Delayed Germanwings planes wait on the tarmac following a security alert at Cologne airport, in Cologne, Germany, May 30, 2016. Reuters/Wolfgang Rattay

Following the March 2015 crash of Germanwings flight 9525 that killed all 150 people on board, the European Aviation Safety Agency on Tuesday proposed tougher mental health checks for pilots.

The proposals include introducing new requirements that would “strengthen class 1 medical examination for applicants for and holders of certificates by including drugs and alcohol screening and comprehensive mental health assessment as well as improved follow-up in case of medical history of psychiatric conditions.”

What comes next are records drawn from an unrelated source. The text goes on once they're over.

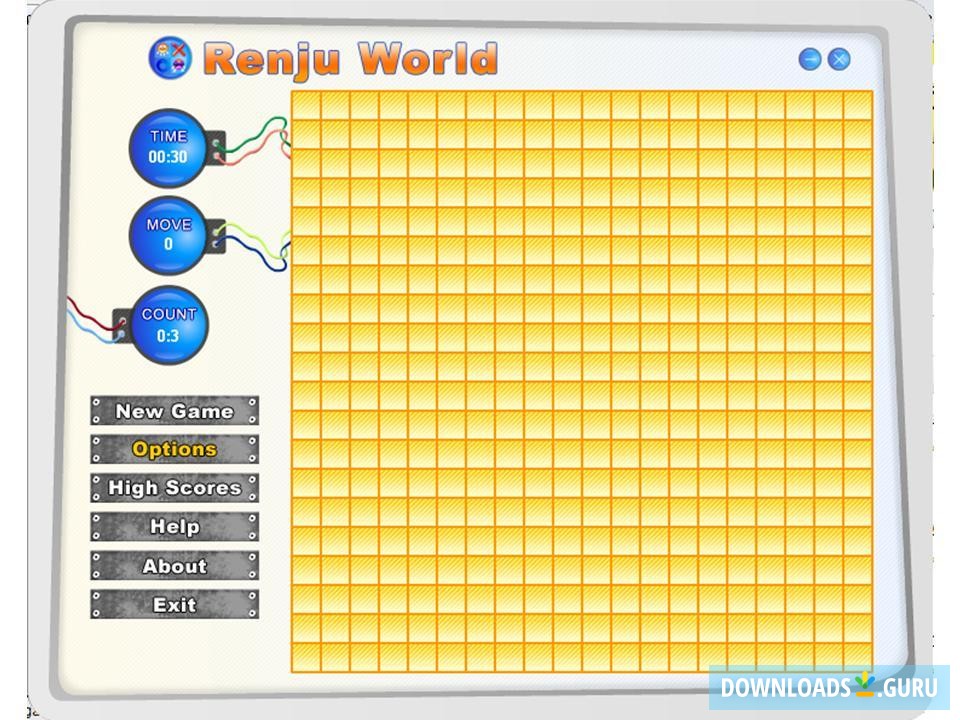Exit the game via the Exit button
960x720 pixels.
click(173, 604)
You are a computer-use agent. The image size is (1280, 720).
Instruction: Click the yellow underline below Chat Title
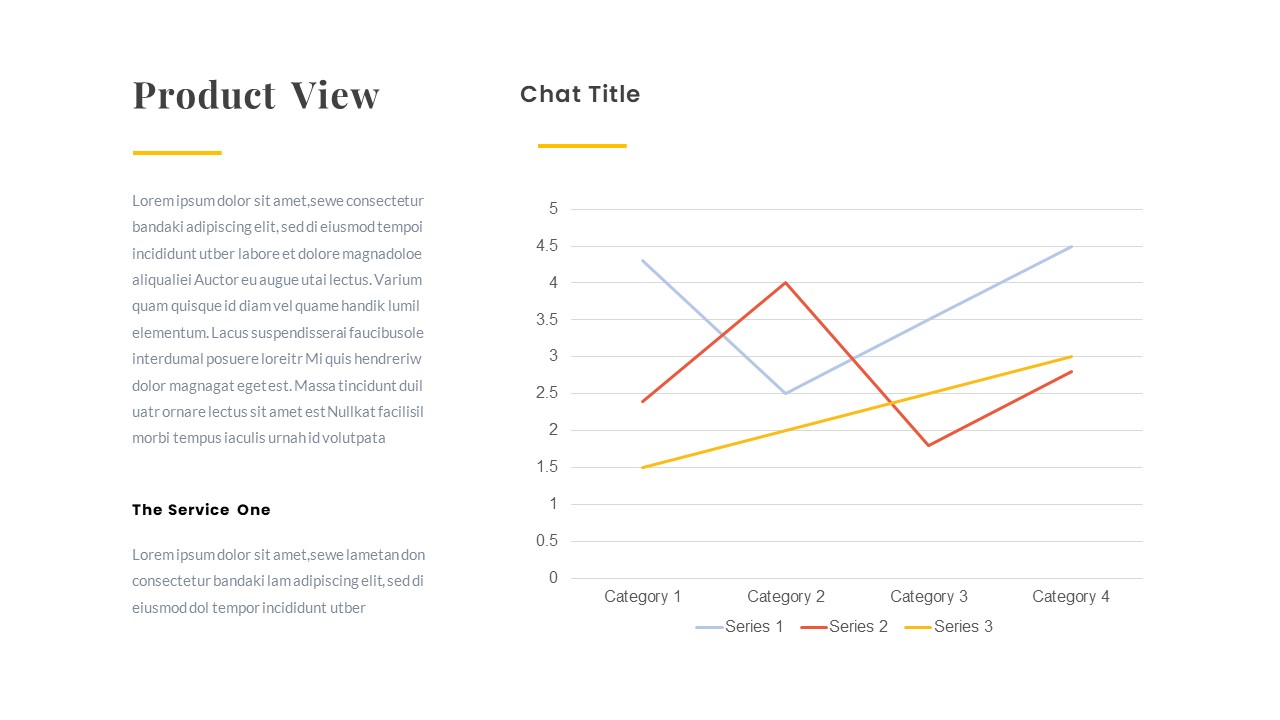coord(582,146)
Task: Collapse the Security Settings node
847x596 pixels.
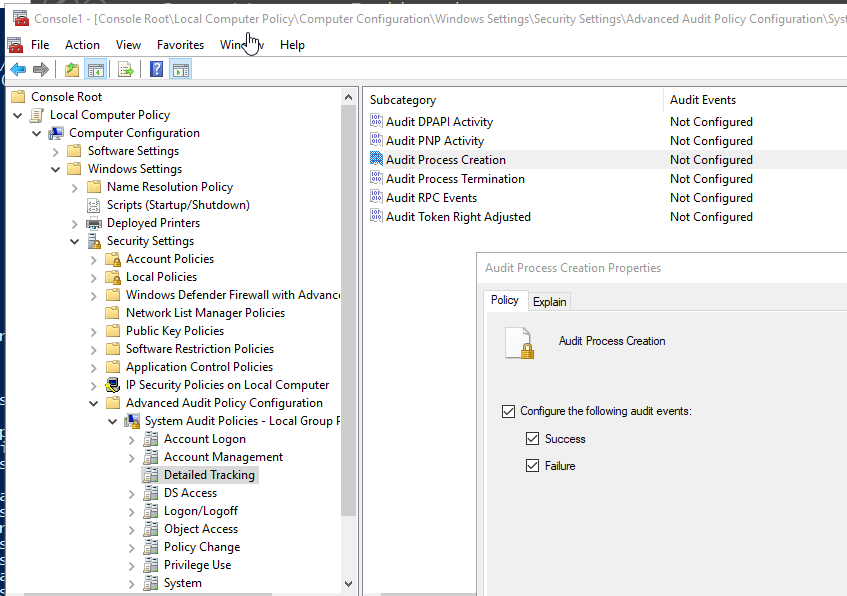Action: click(x=75, y=241)
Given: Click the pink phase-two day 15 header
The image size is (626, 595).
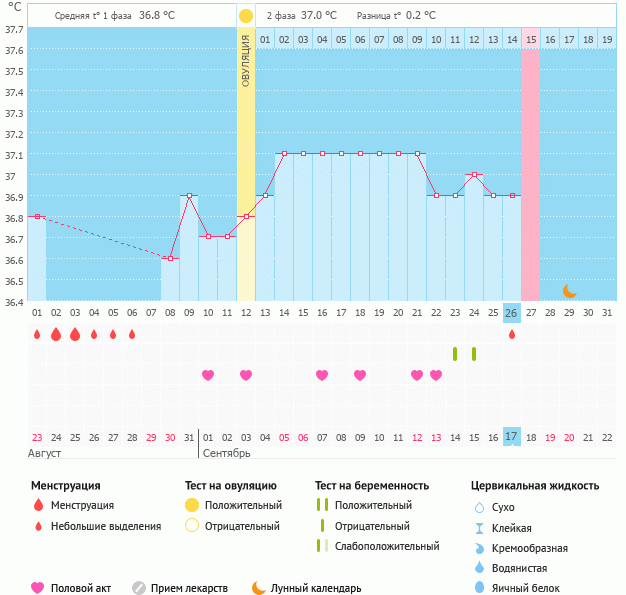Looking at the screenshot, I should coord(531,40).
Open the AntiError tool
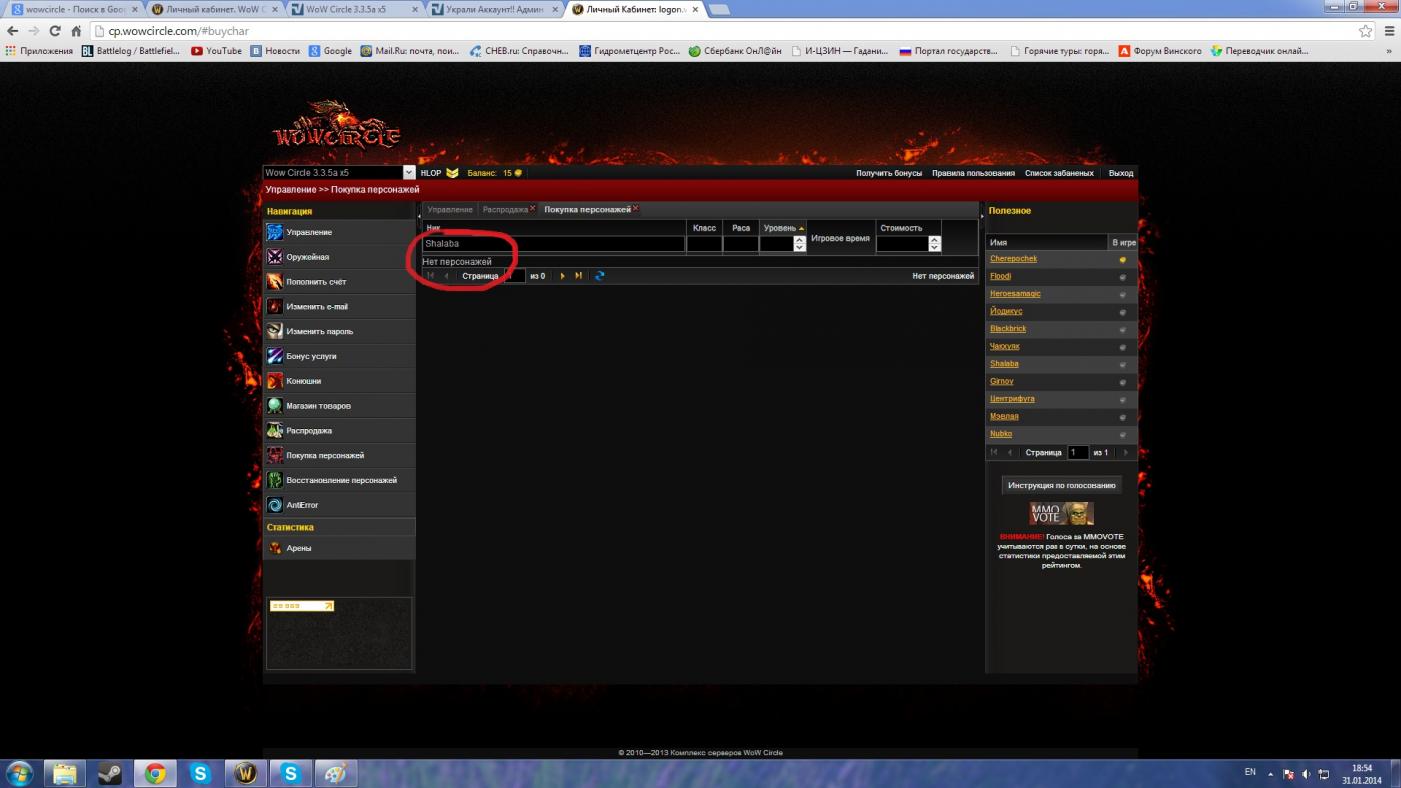The height and width of the screenshot is (788, 1401). 302,505
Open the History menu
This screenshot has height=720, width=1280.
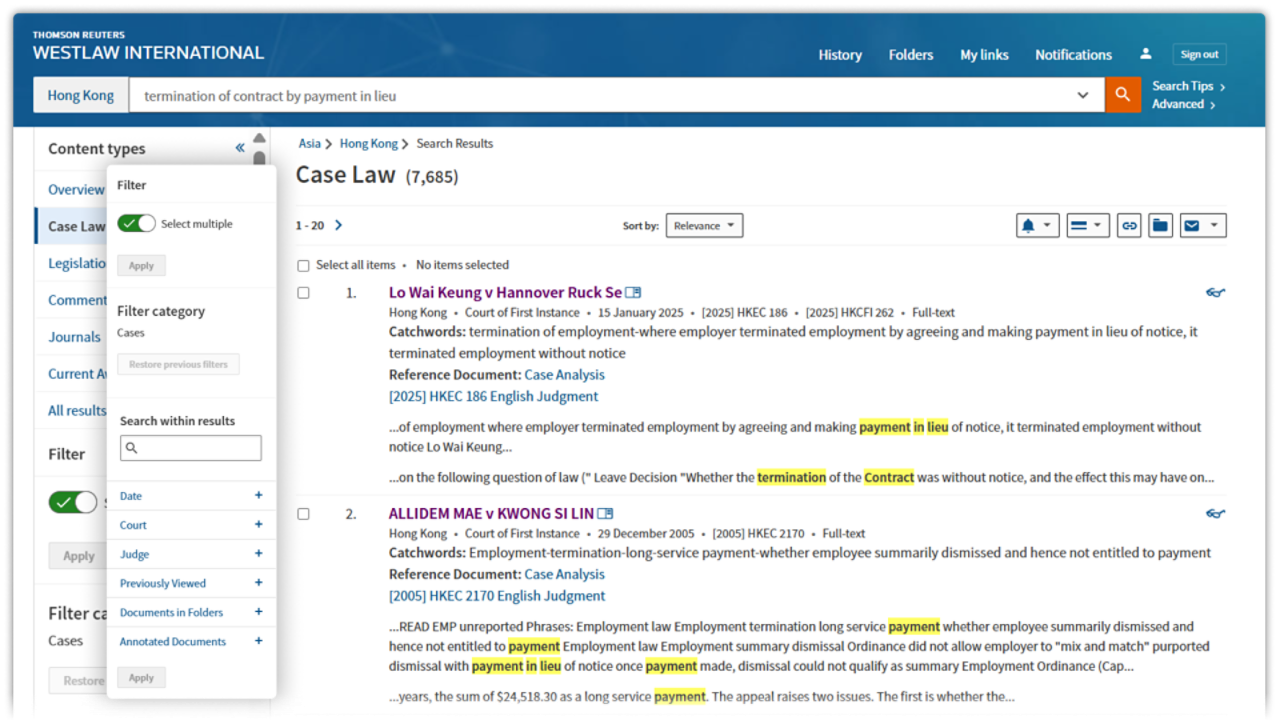tap(839, 55)
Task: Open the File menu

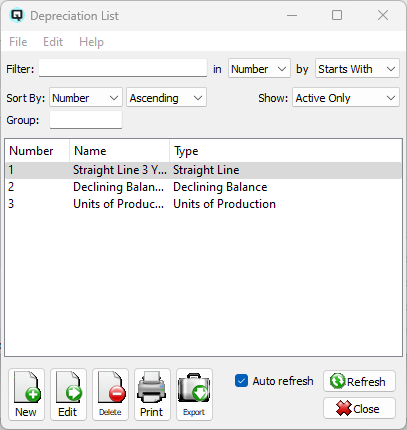Action: pyautogui.click(x=18, y=42)
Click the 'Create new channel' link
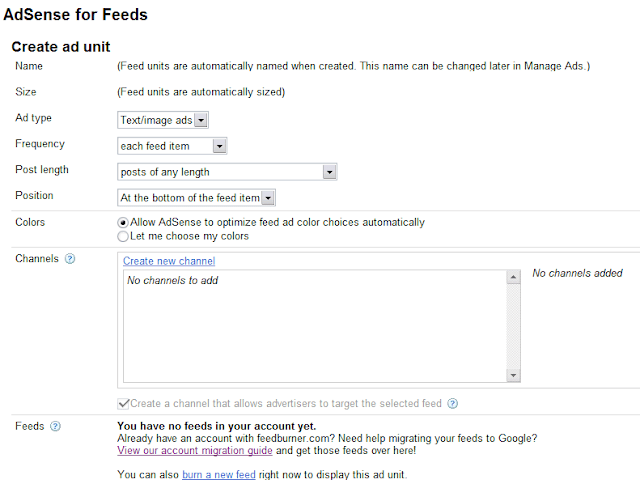The width and height of the screenshot is (640, 484). (x=169, y=261)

Germanwings pilot Andreas Lubitz, 27, barricaded himself inside of the plane’s cockpit and deliberately crashed the aircraft that was en route from Barcelona to Dusseldorf. His co-pilot was outside left outside of the cockpit. Evidence was later found that showed Lubitz suffered from severe depression and had researched ways to commit suicide.

The recommendations from the European Aviation Safety Agency come after a task force examined the crash that occurred in the French Alps. A rule from the agency requiring two crew members to be in the cockpit at all times was loosened last month with the determination now up to individual airlines after they conduct their own risk assessments, Reuters reported.

The agency also proposed improving the “quality of the aero-medical examinations by improving the training, oversight and competency assessment of the AMEs.”

The Germanwings crash caused airlines around the globe to reconsider pilot screening and safety. In June, American regulators increased doctor trainings in order to better to better identify mental health issues. The U.S. Federal Aviation Administration also required airline and pilot unions to increase mental health programs that would allow people to obtain treatment if needed.

“We have to do more to reduce the stigma that surrounds mental illness,” said FAA administrator Michael Huerta, Bloomberg reported.

The European Commission is expected to examine the agency’s recommendations and likely will propose laws by the year’s end to strengthen mental health checks.